MDC de Múltiplos Números

GCD of multiple numbers: formula and example

For more than two numbers, the greatest common divisor falls out of associativity. You compute gcd(a,b,c,…) = gcd(gcd(a,b), c, …), folding the list one pair at a time. Each pair runs through the Euclidean algorithm, where gcd(a,b) = gcd(b, a mod b) repeats until the remainder hits zero. Take gcd(60, 48, 36) = gcd(gcd(60, 48), 36) = gcd(12, 36) = 12. A few facts worth keeping in mind: gcd is commutative and associative, gcd(a, 0) = a, and the gcd of any set divides every integer linear combination of its elements, which is what Bézout tells us.

Applications: fractions, scaling and team partitioning

The GCD does the work behind reducing fractions with multiple terms. It scales a recipe down when you divide every ingredient by the shared divisor. It also tells you how to split tasks or items into equal groups — the largest group size that divides each count cleanly. In linear algebra it reduces vectors, and in cryptography it sits under modular inverses, since RSA key generation needs gcd(e, φ(n)) = 1.

FAQ

Does the order of inputs matter? It doesn't. Since gcd is associative and commutative, gcd(a,b,c) = gcd(c,a,b) = gcd(b,c,a) all the same.

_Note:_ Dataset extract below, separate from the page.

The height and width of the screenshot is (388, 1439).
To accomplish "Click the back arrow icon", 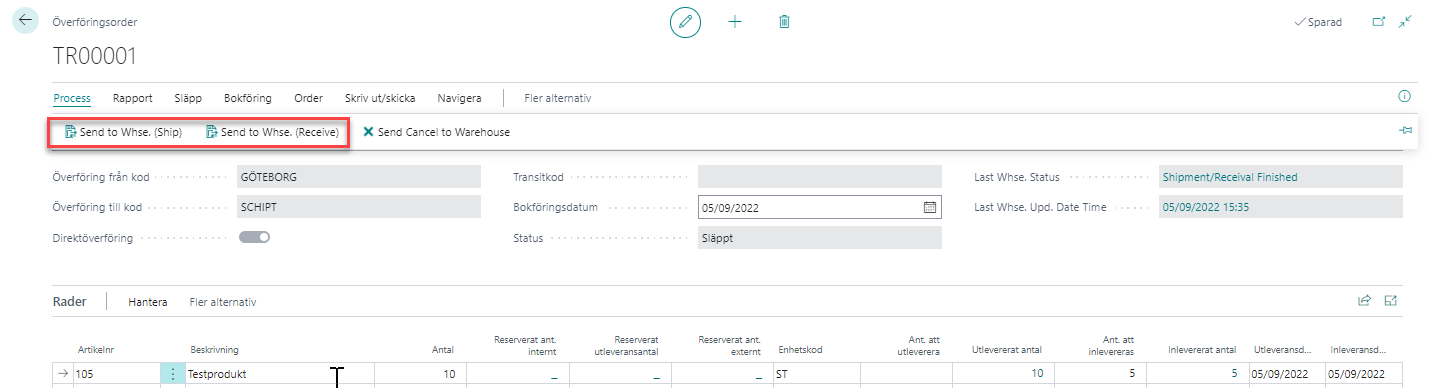I will [25, 21].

What if one number is 0? Because gcd(a, 0) = a, a zero in the list leaves the result untouched. The exception is when every number is 0, which has no defined gcd.

What about negative numbers? Convention keeps the gcd non-negative, so we work with absolute values: gcd(a,b) = gcd(|a|,|b|).

Relation to LCM? With two numbers, lcm(a,b) = |a·b| / gcd(a,b). For longer lists you just apply that step by step.